**TASKS TO PERFORM**.
[A] According to the Habakkuk reflection, why would knowing exactly when they would reach certain places in life make waiting easier for the writer? Answer in one to three sentences.
[B] Carry the Habakkuk reflection forward, starting right after its final sentence.

**PAGE TEXT**.
Habakkuk Part 2 – Waiting for Answers
"yet I will rejoice in the Lord; I will take joy in the God of my salvation. God, the Lord, is my strength."
Habakkuk 3:18-19 (ESV)
A saving faith comes with accepting God's answers, but it also comes with waiting for those answers.
I wonder how long the time difference is between Habakkuk 2 and 3. I wanted to wait a bit to close this one out to emphasize the potential space between the two chapters – between answer and acceptance. That's why. Definitely not because I just didn't feel like finishing Habakkuk until now.
Genuinely though, it's hard to tell just how long Habakkuk had sat with the Lord's answer, or how long he waited for it to happen. Waiting any longer than a few weeks sounds like ages to us now, but during these times, people waited years for things. The Babylonian invasion of Judah happened shortly after it was prophesied, but it could have taken years for Habakkuk to see the full plan for Judah – and even then, he knew that the answer was for it to be destroyed. It could've not taken long for him to accept God's answer. If anyone understands more of the background than I do, I'd love to hear about it. But I choose to believe that the end of Habakkuk 2 wasn't the end of his struggle with the injustice that he saw. I think that between these two chapters, he was really having a hard time knowing what Judah's fate was. But chapter 3 is still not the type of "happy ending" that we want to see at the end of a movie. It feels like an alternate ending of a movie we've seen a thousand times, that just doesn't play out how it did when we watched the movie the other 999 times. God didn't prevent Judah from being destroyed – He let it be corrected. He didn't strike down the Chaldeans at Habakkuk's command – He allowed them to prosper for a while. Real Psalm 73 vibes. But Habakkuk didn't just hold onto this delusion of the "good ending" he originally had in his head. He saw God's "ending" for that chapter and simply accepted that it was good. Not necessarily happy, or pleasant, or even easy to bear – just good. It probably took a minute for him to get there, but he did. How can we get to the point of rejoicing in that like he did?
I think a lot of the times, when we struggle with staying faithful, the difficulty doesn't come from dealing with God's "answer" for our lives. We just hate waiting for it. If I knew exactly when I would get to certain places in my life, it would probably make waiting/preparing for them a lot easier. Because at that point, I've seen the future – I have full confidence that my prayers are going to be answered. What's the difference between seeing that for myself, and being promised a good plan and salvation by the only One capable of giving it to me?

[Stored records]
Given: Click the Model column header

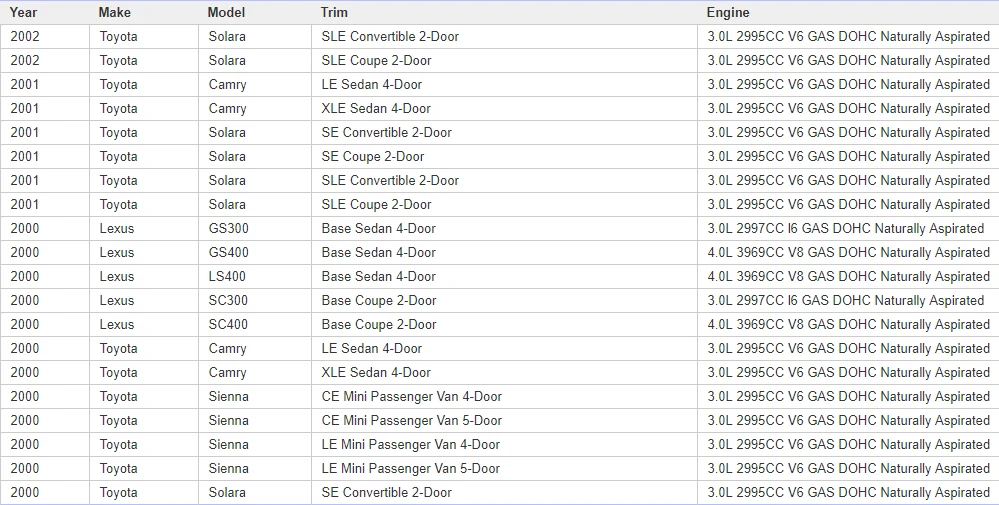Looking at the screenshot, I should [255, 12].

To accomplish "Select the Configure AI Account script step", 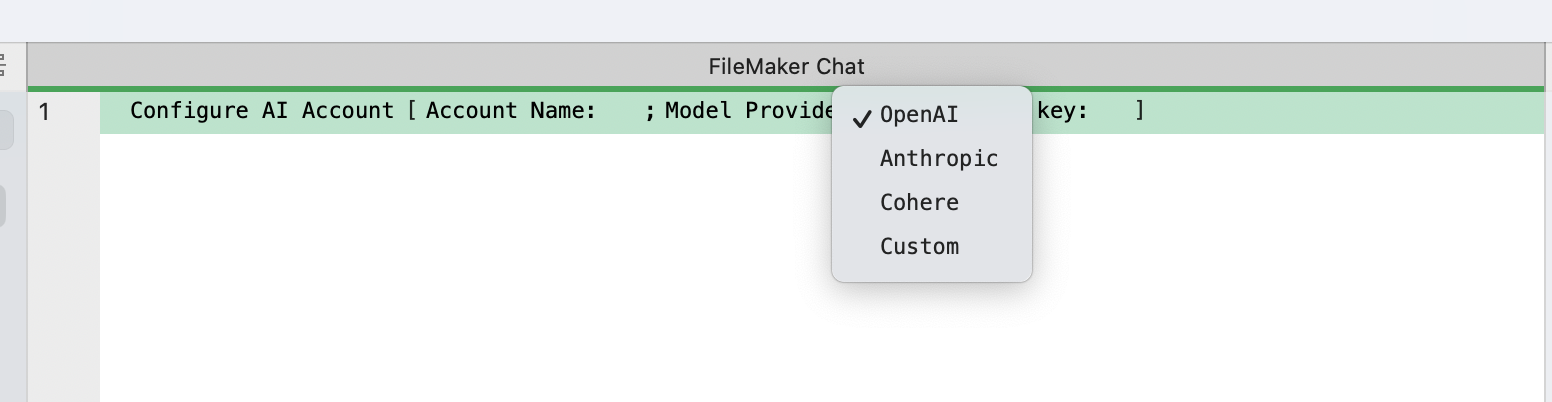I will point(821,111).
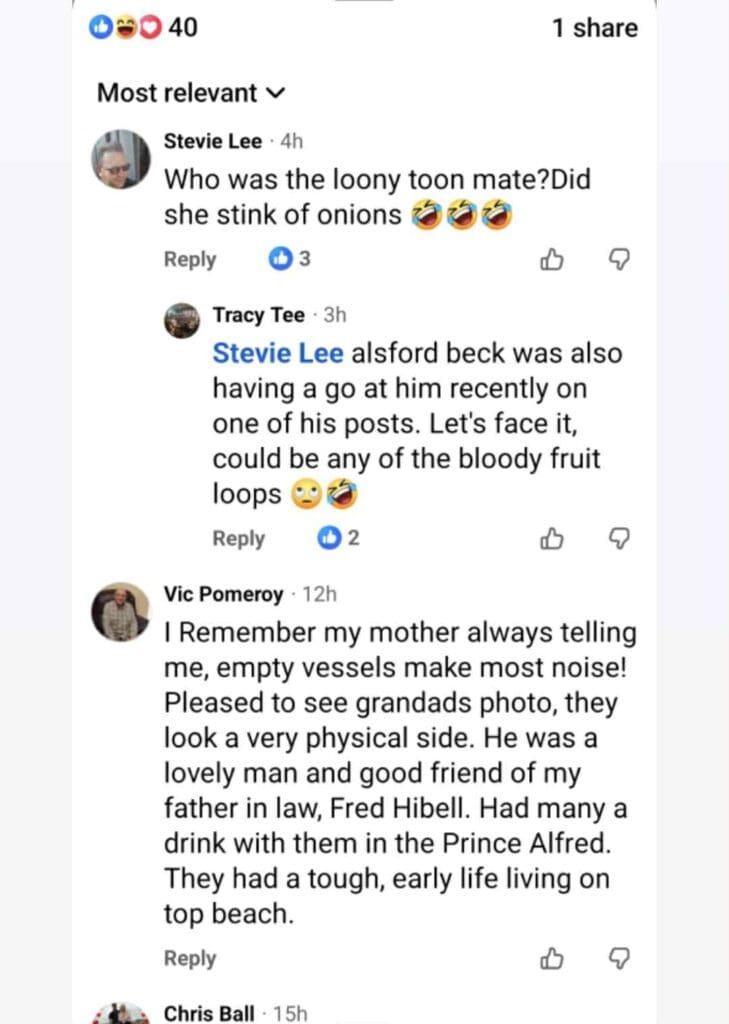The image size is (729, 1024).
Task: View the 2 reactions on Tracy Tee's reply
Action: (x=338, y=539)
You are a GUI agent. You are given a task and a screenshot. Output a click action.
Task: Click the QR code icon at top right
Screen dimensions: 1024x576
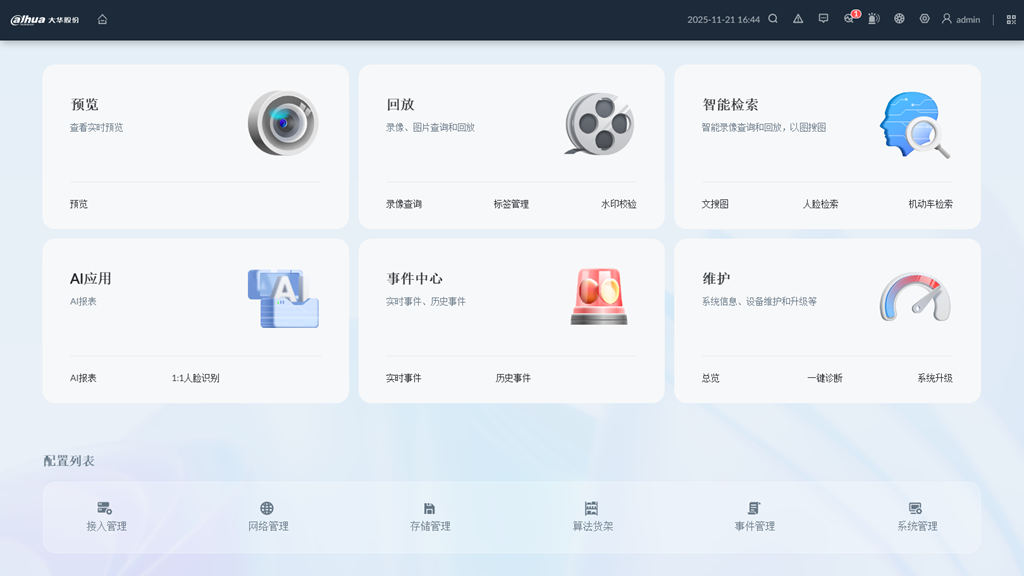(x=1011, y=19)
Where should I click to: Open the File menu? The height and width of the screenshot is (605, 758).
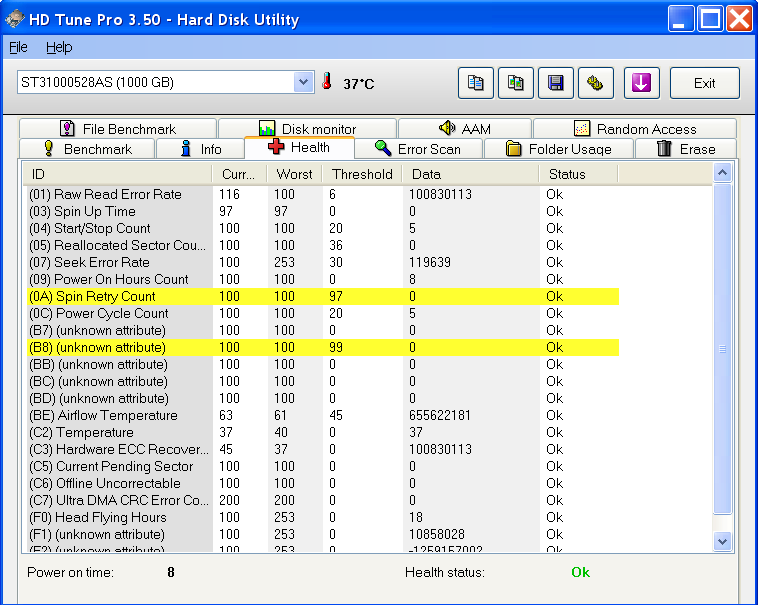pyautogui.click(x=18, y=47)
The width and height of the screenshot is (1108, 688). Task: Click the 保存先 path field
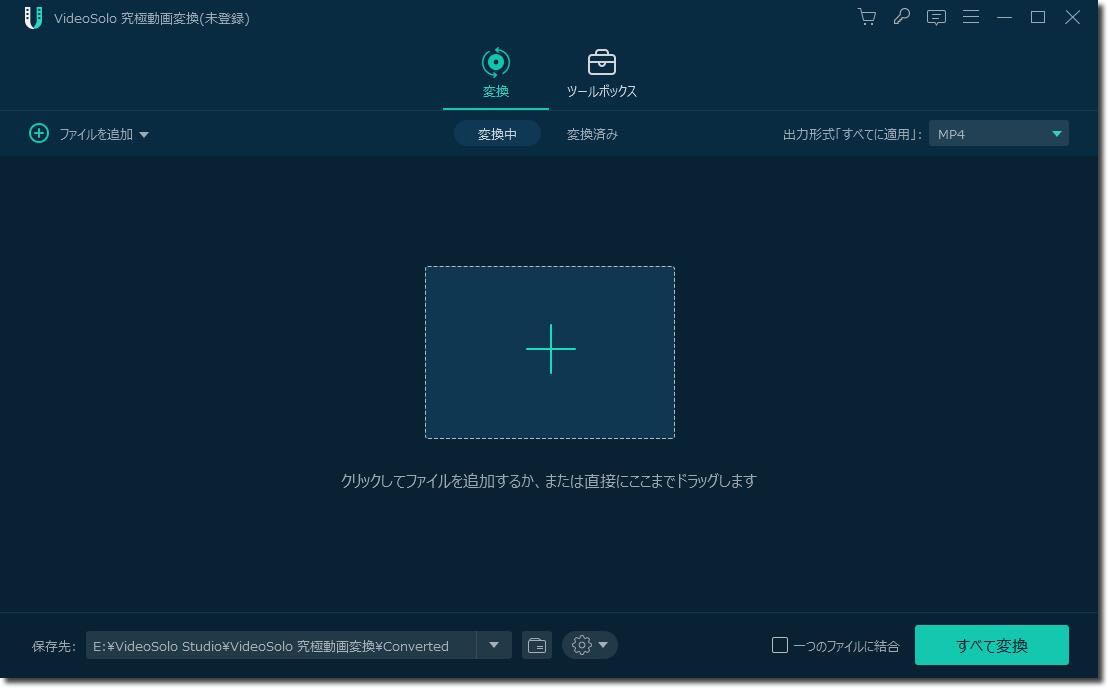pyautogui.click(x=280, y=646)
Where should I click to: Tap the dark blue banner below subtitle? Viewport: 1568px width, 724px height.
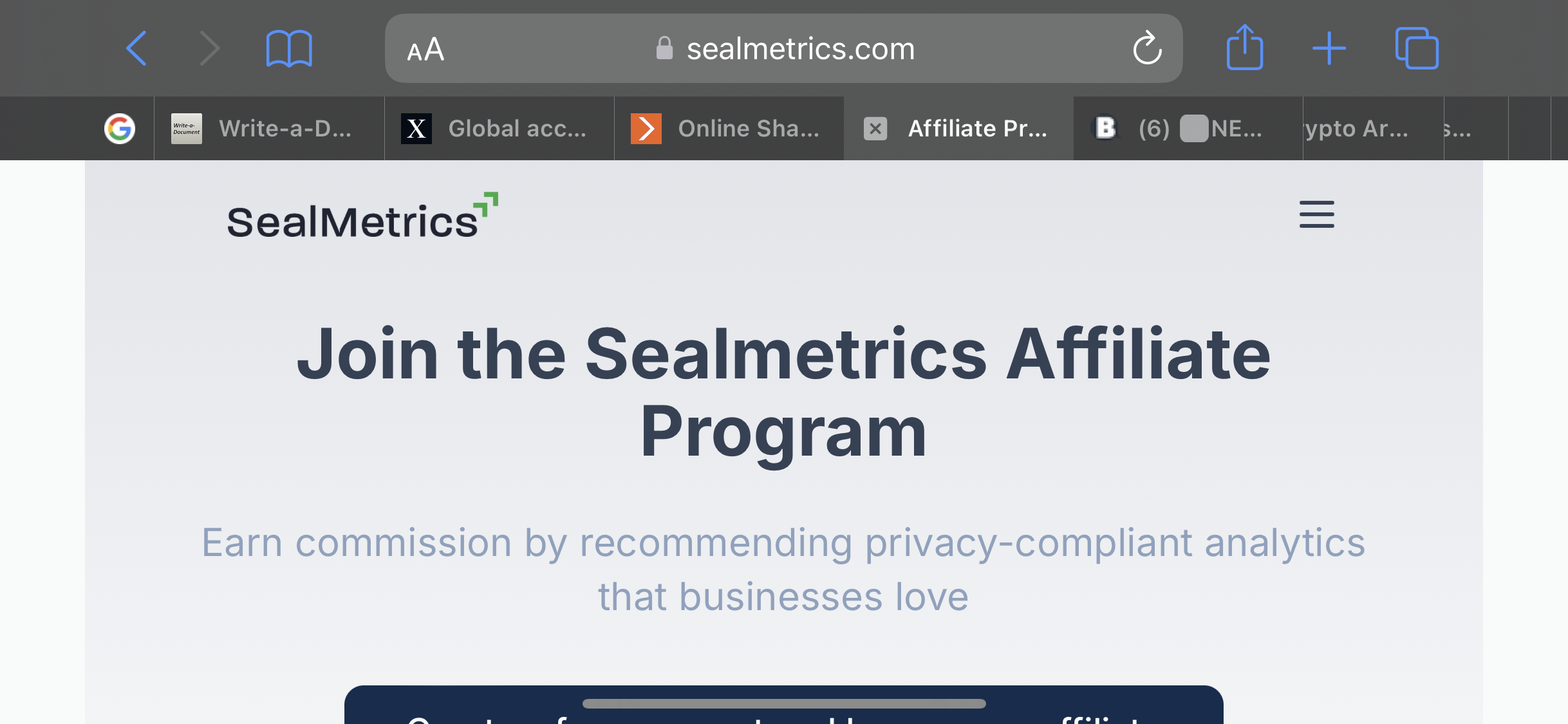click(784, 705)
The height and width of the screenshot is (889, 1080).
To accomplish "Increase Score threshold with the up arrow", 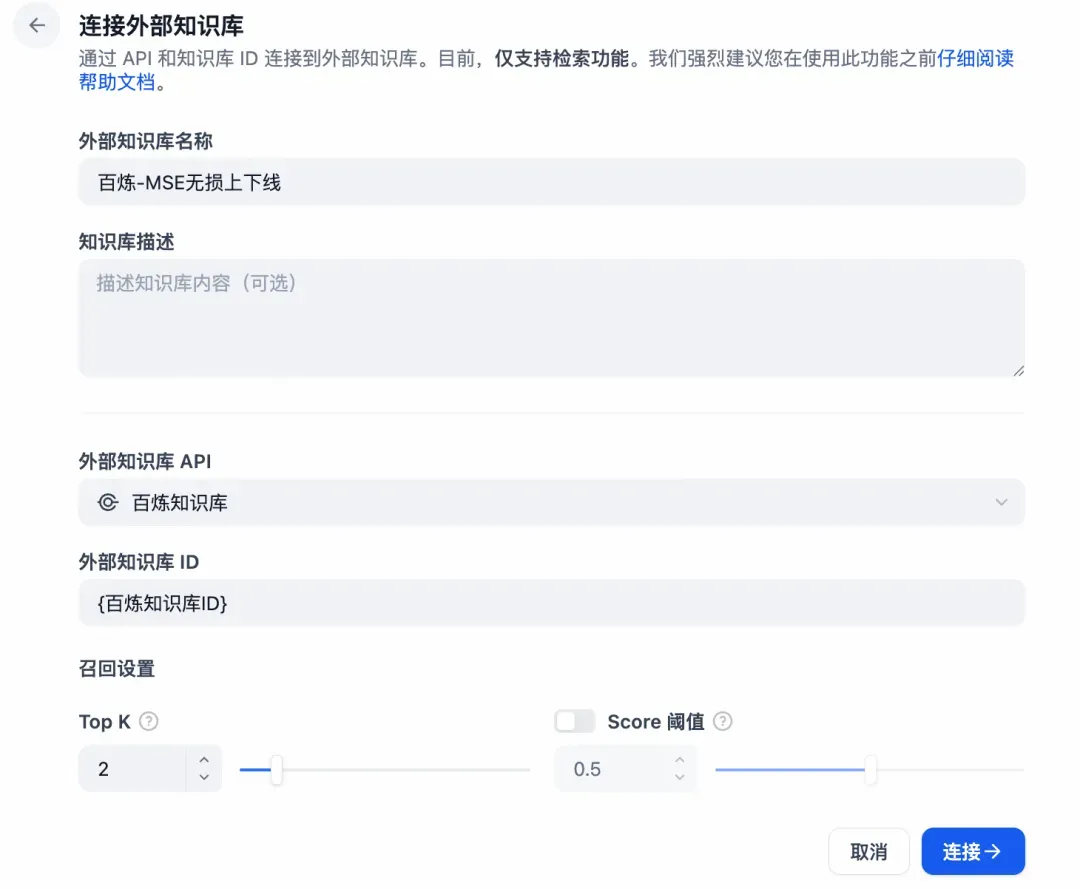I will (x=680, y=760).
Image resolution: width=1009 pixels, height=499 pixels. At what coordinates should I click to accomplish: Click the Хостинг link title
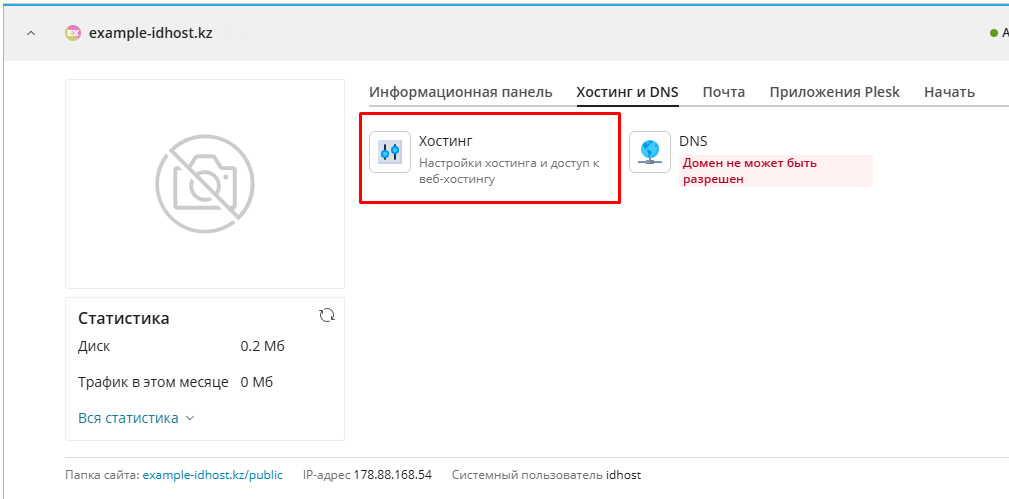445,141
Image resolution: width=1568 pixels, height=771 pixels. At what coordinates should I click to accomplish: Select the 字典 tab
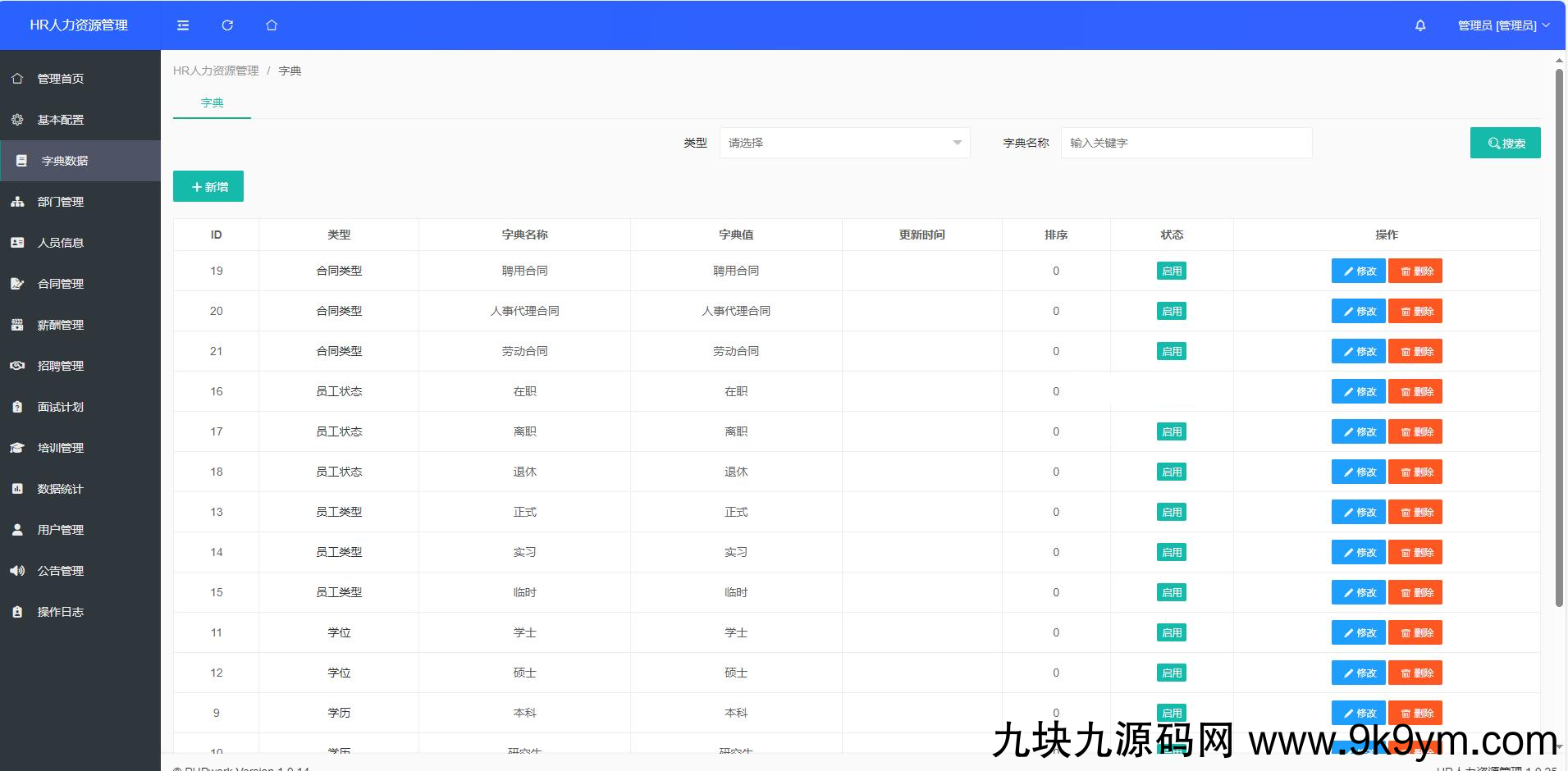point(212,103)
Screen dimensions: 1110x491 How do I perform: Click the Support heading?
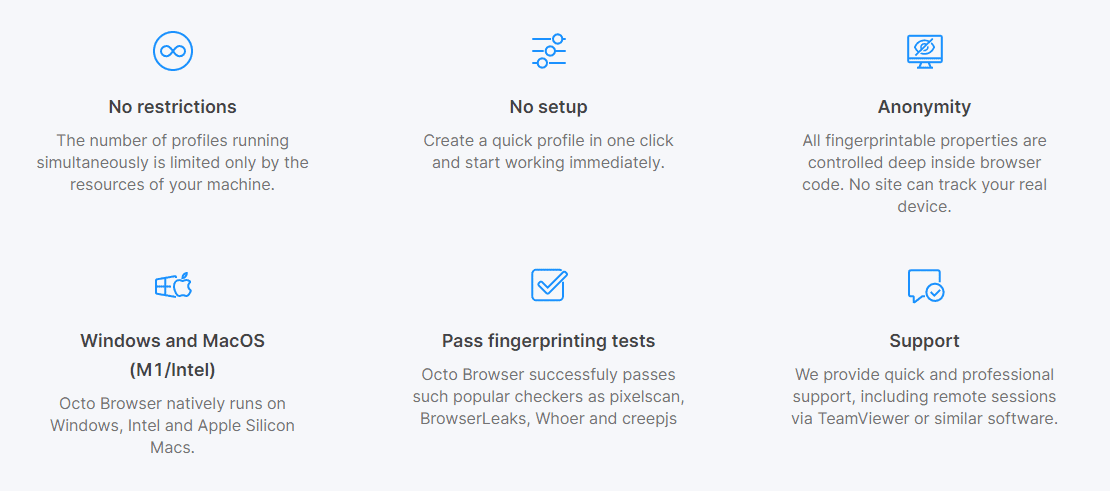924,341
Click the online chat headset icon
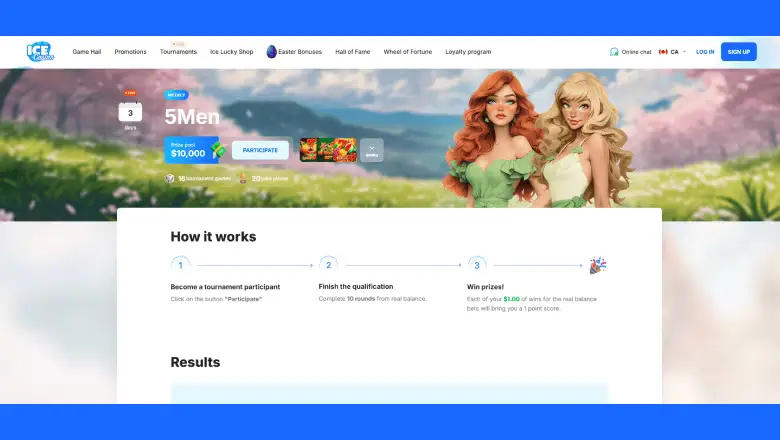Screen dimensions: 780x440 click(x=614, y=51)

**SET OF ANSWERS**.
[A] Knowing the timing would mean the writer had already seen the future. With that knowledge, they would have full confidence that their prayers were going to be answered, so waiting for and preparing for those places would be much easier.

[B]
I feel like we're getting close. Close to what makes waiting so difficult. We're doubting that God really does have set in motion what He says he does in Jer. 29:11. Plans for "peace, and not for harm" – for "hope, and a future." Timing's not revealed to us, and the circumstances of that peace aren't revealed to us. Yet, we know what's in our own power to get there – staying faithful. So what's the only piece left? We're worried that, for whatever reason, God won't fulfill His promise to us. That's it. We find trusting ourselves to hold up our end of the deal, more comfortable than trusting God to hold up His – even when we know how many times we've failed to stay faithful! Our struggle with waiting is ultimately the distrust from our flesh in God's promises. But if God is good, then He has to fulfill His promises. Logically. Either God fulfills His promises, or He's not good. It's not possible for both to be true.
All anxiety really is, is the doubt of whether or not God is who He says He is – whether God really is good. Obviously, our doubts could never change the Truth. They only change our (impressionable) understanding of it. That's not meant to guilt or condemn anyone that has trouble with waiting – everyone struggles with it, because we're creatures made to doubt. But it helps diagnose exactly where it's coming from.
Do I really believe God is good?
"You're good. So You fulfill your promises. Make my heart believe that."